Chronische Lebererkrankungen sind für 1,8 % aller Todesfälle in Europa verantwortlich und ohne Maßnahmen zur Reduzierung des Alkoholkonsums wird dieser Prozentsatz voraussichtlich noch steigen.
In den letzten drei Jahrzehnten ist die Zahl der Todesfälle aufgrund chronischer Lebererkrankungen um 25 % und die Zahl der Todesfälle durch Leberkrebs um 70 % gestiegen. Während mehrere Faktoren wie schlechte Essgewohnheiten und eine sitzende Lebensweise dazu beitragen, ist Alkohol der wichtigste erschwerende Faktor. Eine auf dem Kongress der European Association for the Study of the Liver (EASL) vorgestellte Studie legt nahe, dass eine Erhöhung der Alkoholpreise und -steuern bis 2023 möglicherweise zu einer Reduzierung von Leberkrebs um etwa 5 % und chronischen Lebererkrankungen um 7 % führen könnte.
Die Erhöhung der Alkoholsteuer stellt ein erhebliches Problem für die öffentliche Gesundheit dar, wie Untersuchungen anhand epidemiologischer Daten und Konsumdaten aus Frankreich, den Niederlanden und Rumänien zeigen. Laut María Buti, Beraterin für öffentliche Gesundheit bei EASL, weist Europa die höchsten Alkoholkonsumraten der Welt auf. Das Studienmodell bewertet die potenzielle Reduzierung des Alkoholkonsums anhand von drei verschiedenen Szenarien* und bewertet deren Auswirkungen auf Lebererkrankungen. Unter den verschiedenen untersuchten Maßnahmen bestand der wirksamste Ansatz darin, einen Mindesteinheitspreis (MUP) von 1 Euro pro „Standardalkoholeinheit“ einzuführen, was 12,7 ml reinem Alkohol oder 10 g Alkohol entspricht. Bei Anwendung dieses Preismodells könnte eine Flasche destillierter Alkohol mit einem Alkoholgehalt von 40 % nicht für weniger als 24 Euro und eine Flasche Wein nicht für weniger als 7 Euro verkauft werden.

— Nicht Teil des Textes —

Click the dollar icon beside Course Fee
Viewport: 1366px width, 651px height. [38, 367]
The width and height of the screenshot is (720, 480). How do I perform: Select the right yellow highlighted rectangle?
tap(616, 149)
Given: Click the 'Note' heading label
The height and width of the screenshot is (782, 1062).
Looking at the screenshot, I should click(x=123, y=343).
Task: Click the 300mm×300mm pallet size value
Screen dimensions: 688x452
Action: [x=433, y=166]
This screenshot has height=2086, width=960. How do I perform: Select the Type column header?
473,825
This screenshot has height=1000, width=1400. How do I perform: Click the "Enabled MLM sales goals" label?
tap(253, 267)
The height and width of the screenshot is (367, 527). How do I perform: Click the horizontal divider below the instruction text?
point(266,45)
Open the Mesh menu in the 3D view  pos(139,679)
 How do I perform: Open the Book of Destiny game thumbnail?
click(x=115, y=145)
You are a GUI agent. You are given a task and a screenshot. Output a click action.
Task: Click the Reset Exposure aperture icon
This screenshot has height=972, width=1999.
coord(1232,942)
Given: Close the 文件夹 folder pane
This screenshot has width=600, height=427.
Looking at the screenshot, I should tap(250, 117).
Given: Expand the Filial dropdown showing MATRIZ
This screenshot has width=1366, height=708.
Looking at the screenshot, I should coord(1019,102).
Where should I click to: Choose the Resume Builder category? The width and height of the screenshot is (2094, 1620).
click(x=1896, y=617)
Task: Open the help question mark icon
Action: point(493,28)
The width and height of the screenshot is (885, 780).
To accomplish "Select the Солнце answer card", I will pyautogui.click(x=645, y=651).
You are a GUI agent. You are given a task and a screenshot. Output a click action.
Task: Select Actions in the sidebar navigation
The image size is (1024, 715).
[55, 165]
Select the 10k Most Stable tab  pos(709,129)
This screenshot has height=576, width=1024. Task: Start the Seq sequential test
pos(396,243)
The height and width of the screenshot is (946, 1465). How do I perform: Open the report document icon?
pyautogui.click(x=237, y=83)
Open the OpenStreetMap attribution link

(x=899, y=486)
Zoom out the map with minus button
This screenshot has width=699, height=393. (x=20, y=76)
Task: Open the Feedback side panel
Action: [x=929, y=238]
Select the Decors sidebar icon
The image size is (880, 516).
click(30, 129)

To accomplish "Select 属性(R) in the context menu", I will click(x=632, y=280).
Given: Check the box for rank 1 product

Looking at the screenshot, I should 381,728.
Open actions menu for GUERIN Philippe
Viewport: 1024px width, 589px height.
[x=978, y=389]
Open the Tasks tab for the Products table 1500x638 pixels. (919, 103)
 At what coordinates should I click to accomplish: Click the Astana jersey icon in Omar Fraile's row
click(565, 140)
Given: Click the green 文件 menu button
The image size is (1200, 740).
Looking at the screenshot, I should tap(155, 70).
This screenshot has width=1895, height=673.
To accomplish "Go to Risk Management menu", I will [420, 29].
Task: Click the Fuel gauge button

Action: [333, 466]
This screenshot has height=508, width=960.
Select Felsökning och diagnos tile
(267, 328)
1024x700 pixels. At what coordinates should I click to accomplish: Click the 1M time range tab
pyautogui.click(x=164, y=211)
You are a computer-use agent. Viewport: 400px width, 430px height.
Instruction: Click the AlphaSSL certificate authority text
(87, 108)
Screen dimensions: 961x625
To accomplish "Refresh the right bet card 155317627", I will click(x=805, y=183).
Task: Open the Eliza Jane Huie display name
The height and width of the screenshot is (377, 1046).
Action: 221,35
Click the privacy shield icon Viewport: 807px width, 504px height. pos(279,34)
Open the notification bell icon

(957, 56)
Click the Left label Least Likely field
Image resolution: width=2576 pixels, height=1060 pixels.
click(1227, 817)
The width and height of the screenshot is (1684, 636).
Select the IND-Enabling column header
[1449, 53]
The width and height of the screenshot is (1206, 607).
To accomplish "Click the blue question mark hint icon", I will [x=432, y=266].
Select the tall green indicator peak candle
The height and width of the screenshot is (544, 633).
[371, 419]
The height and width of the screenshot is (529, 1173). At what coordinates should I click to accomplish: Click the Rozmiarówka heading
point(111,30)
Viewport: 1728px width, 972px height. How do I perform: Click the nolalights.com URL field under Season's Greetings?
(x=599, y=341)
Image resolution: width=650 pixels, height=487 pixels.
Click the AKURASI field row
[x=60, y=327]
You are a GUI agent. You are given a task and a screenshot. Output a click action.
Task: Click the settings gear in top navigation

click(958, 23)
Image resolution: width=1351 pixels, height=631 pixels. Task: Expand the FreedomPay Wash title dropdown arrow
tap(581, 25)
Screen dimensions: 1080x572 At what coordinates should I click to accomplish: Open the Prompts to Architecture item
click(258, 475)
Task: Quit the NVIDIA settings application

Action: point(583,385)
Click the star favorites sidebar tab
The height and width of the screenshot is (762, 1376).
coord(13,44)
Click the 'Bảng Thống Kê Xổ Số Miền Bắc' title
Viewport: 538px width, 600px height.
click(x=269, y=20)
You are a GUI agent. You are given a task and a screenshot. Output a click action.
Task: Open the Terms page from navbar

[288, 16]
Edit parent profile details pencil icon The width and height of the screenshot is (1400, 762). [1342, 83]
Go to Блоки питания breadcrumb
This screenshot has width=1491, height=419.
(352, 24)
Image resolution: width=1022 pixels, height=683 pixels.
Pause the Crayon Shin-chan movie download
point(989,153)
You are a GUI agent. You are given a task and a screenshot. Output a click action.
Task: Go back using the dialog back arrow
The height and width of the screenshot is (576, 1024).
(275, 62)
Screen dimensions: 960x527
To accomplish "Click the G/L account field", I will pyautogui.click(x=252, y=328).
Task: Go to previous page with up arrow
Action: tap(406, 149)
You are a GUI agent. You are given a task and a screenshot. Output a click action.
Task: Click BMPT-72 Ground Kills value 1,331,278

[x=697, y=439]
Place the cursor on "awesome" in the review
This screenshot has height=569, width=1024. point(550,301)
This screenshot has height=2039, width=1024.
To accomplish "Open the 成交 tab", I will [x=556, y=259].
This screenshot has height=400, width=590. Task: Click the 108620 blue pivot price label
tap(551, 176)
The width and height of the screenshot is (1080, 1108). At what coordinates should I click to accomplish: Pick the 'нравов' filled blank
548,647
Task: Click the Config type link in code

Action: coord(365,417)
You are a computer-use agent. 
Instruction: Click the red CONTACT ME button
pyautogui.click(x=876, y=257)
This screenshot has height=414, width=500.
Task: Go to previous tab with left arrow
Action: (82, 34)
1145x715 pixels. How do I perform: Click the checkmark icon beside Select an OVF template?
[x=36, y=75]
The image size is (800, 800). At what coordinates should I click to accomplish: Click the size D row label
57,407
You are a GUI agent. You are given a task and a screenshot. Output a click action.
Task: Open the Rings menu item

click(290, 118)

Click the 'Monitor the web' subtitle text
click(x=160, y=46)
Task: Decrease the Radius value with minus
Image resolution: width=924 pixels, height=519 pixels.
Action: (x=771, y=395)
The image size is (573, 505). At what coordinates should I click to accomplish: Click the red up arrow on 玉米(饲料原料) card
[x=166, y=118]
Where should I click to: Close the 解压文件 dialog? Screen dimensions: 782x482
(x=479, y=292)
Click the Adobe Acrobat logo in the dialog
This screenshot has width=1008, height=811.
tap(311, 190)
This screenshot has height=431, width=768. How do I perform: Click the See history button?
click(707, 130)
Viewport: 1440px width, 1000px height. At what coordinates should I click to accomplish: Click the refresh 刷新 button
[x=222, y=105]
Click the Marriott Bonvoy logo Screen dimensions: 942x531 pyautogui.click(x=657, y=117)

Die Alkoholindustrie äußert ihre Unzufriedenheit
Als Reaktion auf Kritiker, die diese Maßnahmen als „von Natur aus regressiv“ bezeichnen (und Haushalten mit niedrigem Einkommen eine höhere Steuerlast auferlegen), entgegnet der Gesundheitsberater, dass auch alkoholbedingte Probleme diesem Muster folgen. Die Alkoholindustrie nutzt dieses Argument häufig, um sich gegen die Umsetzung dieser Maßnahmen zu wehren, und behauptet, sie würden sich negativ auf ärmere Gemeinschaften auswirken und seien unfair. Das Gegenargument lautet jedoch, dass alkohol- und ernährungsbedingte Gesundheitsprobleme auch einkommensschwache Bevölkerungsgruppen überproportional betreffen. Diese Bevölkerungsgruppen leiden häufiger an chronischen Lebererkrankungen und würden daher von einer solchen Besteuerung profitieren, erklärt María Buti, Beraterin für öffentliche Gesundheit.
Die Besteuerung von Alkohol als Möglichkeit, Leben zu retten, hat sich in Schottland und Wales als wirksam erwiesen. Diese Länder führten in den Jahren 2018 und 2020 eine Mindestpreispolitik ein, die im Jahr nach der Preiserhöhung zu einem Umsatzrückgang von 3,5 % führte. Eine in The Lancet veröffentlichte Studie zeigte, dass der Mindestpreis von 50 Pence pro Alkoholeinheit in Schottland etwa 150 alkoholbedingte Todesfälle pro Jahr verhinderte. Dr. Jean-Pierre Thierry, medizinischer Berater von France Assos Santé, sagt, dass der Zusammenhang zwischen steigenden Preisen und sinkendem Verbrauch eine mathematische Gewissheit sei. Dieser Grundsatz gilt auch für Tabak, wo sukzessive Preiserhöhungen, Einheitsverpackungen und die Erstattung von Nikotinersatzmitteln dazu beigetragen haben, das Rauchen insbesondere bei jungen Menschen zu reduzieren.
*Drei Preismodelle wurden analysiert: Mindesteinheitspreis (MUP) von 1 € für Alkohol; eine Kombination aus 0,7 € MUP und einer Steuer auf zuckerhaltige Getränke; eine Kombination aus 0,7 € MUP, SSB-Steuer und einer volumetrischen Steuer auf Alkohol.